**What the task asks**
Please output the lines from the start of the entries through the line with "click(70, 302)", both included, as a JSON list of strings with one string per line and blank lines omitted.

**Data to process**

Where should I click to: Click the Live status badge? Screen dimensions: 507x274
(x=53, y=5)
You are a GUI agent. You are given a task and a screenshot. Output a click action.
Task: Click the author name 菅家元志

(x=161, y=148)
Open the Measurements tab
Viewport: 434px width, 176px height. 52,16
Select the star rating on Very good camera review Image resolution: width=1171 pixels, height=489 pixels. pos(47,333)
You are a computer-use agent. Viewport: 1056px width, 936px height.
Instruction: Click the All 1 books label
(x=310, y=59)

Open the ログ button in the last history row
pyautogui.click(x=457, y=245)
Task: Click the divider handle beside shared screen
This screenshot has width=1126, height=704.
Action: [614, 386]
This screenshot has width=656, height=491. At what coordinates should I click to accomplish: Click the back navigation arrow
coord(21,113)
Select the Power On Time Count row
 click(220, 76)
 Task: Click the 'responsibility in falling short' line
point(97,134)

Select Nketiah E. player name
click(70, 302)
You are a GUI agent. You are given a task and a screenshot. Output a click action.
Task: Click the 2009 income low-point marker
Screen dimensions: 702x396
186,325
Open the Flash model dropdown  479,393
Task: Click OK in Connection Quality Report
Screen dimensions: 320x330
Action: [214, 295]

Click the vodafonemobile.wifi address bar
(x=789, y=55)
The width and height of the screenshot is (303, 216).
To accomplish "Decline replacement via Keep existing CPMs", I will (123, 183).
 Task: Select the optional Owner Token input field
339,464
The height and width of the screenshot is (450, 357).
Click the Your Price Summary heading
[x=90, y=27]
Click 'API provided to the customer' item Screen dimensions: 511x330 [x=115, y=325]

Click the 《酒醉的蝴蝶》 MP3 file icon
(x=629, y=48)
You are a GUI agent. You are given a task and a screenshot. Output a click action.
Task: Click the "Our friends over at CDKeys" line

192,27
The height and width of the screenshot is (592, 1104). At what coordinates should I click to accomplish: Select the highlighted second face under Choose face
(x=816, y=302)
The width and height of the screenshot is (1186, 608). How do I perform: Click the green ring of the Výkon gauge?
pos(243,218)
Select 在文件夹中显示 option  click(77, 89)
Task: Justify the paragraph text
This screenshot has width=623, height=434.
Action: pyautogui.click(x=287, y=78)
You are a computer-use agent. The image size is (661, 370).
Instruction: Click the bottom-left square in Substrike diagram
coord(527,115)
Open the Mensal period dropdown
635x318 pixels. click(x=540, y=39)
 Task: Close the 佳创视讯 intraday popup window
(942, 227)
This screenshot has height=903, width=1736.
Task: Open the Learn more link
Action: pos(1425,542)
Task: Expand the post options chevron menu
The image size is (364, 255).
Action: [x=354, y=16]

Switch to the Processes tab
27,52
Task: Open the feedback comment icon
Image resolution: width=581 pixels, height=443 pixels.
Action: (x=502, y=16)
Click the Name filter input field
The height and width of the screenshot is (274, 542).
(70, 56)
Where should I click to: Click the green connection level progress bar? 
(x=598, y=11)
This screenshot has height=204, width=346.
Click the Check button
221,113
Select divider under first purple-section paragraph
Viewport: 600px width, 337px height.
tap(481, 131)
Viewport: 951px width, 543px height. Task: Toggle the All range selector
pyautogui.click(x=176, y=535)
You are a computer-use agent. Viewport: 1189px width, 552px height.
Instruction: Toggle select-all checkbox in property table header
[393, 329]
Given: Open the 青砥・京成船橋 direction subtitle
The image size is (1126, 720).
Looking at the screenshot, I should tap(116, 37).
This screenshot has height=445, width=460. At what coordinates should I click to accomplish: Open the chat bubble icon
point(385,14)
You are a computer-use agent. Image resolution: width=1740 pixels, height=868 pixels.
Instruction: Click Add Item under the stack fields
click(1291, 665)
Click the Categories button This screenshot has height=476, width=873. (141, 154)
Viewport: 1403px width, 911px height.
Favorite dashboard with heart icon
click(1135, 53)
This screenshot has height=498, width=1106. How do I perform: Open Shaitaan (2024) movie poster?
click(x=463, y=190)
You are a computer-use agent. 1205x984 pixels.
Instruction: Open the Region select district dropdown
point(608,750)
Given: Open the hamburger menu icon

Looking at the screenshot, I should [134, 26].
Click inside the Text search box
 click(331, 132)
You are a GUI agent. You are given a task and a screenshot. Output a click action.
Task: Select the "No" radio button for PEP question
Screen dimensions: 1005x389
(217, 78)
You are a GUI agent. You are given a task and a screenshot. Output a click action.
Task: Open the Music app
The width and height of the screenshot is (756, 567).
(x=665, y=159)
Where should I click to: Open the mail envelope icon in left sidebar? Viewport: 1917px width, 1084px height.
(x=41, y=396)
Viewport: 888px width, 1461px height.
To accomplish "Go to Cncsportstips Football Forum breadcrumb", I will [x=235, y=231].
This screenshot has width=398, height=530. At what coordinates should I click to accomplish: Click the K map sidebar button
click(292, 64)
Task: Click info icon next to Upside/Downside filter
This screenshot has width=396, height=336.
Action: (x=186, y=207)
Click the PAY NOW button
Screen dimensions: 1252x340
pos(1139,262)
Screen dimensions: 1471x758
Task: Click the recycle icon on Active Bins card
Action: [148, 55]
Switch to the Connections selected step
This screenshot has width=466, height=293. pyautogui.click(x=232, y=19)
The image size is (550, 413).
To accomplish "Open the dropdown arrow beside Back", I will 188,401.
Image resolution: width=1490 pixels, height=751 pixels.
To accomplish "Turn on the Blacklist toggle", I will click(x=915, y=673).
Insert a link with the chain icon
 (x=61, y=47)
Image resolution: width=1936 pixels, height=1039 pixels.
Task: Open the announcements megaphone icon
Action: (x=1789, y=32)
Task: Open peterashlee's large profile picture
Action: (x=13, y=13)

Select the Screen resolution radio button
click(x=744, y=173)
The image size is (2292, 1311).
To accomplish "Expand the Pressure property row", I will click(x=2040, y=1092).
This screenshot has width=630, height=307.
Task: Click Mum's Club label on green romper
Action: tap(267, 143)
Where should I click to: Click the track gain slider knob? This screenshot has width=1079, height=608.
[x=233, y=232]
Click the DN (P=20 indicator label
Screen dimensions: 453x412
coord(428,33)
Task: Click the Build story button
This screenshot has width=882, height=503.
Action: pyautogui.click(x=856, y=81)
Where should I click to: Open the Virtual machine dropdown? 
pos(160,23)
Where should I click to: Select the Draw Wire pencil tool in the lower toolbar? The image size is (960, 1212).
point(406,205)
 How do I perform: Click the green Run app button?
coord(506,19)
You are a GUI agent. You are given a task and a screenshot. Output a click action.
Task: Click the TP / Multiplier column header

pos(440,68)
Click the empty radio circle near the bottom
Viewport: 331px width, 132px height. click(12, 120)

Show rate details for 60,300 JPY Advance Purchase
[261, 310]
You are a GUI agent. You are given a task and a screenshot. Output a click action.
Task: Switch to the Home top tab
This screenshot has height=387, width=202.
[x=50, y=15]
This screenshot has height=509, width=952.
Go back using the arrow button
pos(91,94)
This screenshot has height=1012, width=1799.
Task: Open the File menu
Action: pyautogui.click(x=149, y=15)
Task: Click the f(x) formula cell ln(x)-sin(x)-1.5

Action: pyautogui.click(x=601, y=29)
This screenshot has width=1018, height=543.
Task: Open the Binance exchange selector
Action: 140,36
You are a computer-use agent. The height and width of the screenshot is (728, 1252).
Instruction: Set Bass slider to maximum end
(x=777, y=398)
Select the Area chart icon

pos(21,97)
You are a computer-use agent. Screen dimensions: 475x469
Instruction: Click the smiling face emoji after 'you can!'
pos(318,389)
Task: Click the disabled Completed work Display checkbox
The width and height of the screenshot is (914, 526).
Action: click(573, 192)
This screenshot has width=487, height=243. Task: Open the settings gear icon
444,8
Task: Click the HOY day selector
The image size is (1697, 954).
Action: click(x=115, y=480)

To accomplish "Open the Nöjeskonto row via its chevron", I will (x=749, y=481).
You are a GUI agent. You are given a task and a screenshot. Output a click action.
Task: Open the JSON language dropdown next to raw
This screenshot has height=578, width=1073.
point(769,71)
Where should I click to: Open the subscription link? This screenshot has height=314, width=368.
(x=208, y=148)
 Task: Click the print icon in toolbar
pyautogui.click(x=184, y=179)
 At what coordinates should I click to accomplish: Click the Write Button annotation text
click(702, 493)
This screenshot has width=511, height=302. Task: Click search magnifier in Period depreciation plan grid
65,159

**Task solution**
[
  "Where should I click to: Click the Live status badge? Screen dimensions: 507x274",
  "(x=53, y=5)",
  "You are a GUI agent. You are given a task and a screenshot. Output a click action.",
  "Task: Click the author name 菅家元志",
  "(x=161, y=148)",
  "Open the Measurements tab",
  "Viewport: 434px width, 176px height. 52,16",
  "Select the star rating on Very good camera review Image resolution: width=1171 pixels, height=489 pixels. pos(47,333)",
  "You are a computer-use agent. Viewport: 1056px width, 936px height.",
  "Instruction: Click the All 1 books label",
  "(x=310, y=59)",
  "Open the ログ button in the last history row",
  "pyautogui.click(x=457, y=245)",
  "Task: Click the divider handle beside shared screen",
  "This screenshot has width=1126, height=704.",
  "Action: [614, 386]",
  "This screenshot has width=656, height=491. At what coordinates should I click to accomplish: Click the back navigation arrow",
  "coord(21,113)",
  "Select the Power On Time Count row",
  " click(220, 76)",
  " Task: Click the 'responsibility in falling short' line",
  "point(97,134)",
  "Select Nketiah E. player name",
  "click(70, 302)"
]